▶ [DATA UNDER STUDY]:

-*-*-

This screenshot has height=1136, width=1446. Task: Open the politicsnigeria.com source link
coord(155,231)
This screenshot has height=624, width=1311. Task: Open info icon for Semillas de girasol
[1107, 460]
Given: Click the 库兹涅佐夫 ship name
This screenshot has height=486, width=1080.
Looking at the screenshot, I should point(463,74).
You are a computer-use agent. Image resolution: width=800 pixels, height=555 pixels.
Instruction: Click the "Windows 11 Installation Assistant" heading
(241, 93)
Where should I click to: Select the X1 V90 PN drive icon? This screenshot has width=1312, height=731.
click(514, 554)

-*-*-

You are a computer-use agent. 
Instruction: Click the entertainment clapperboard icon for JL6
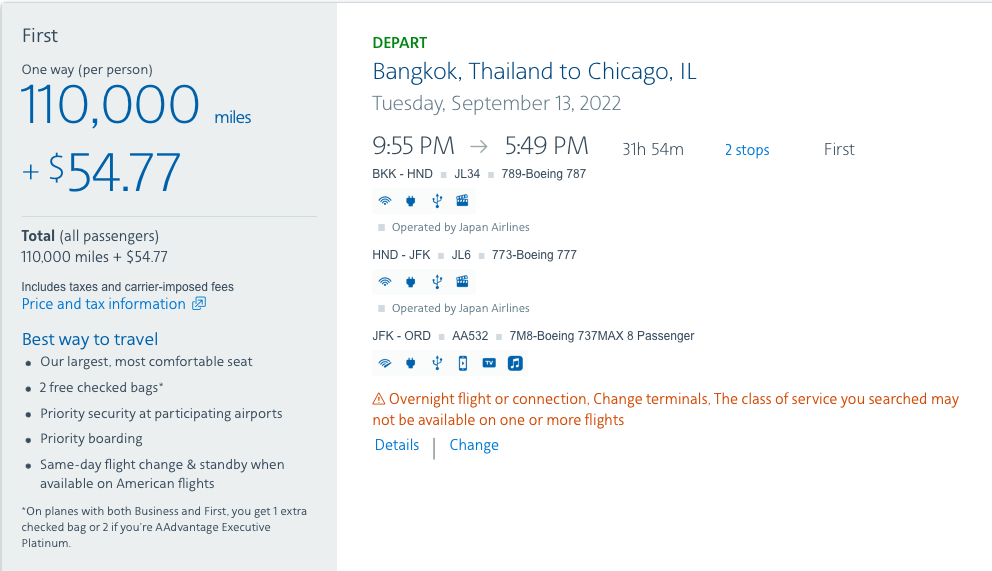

-*-*-

Each line above that contains the word "agent" must be copied.

You are a computer-use agent. Image resolution: width=800 pixels, height=555 pixels.
You are a computer-use agent. 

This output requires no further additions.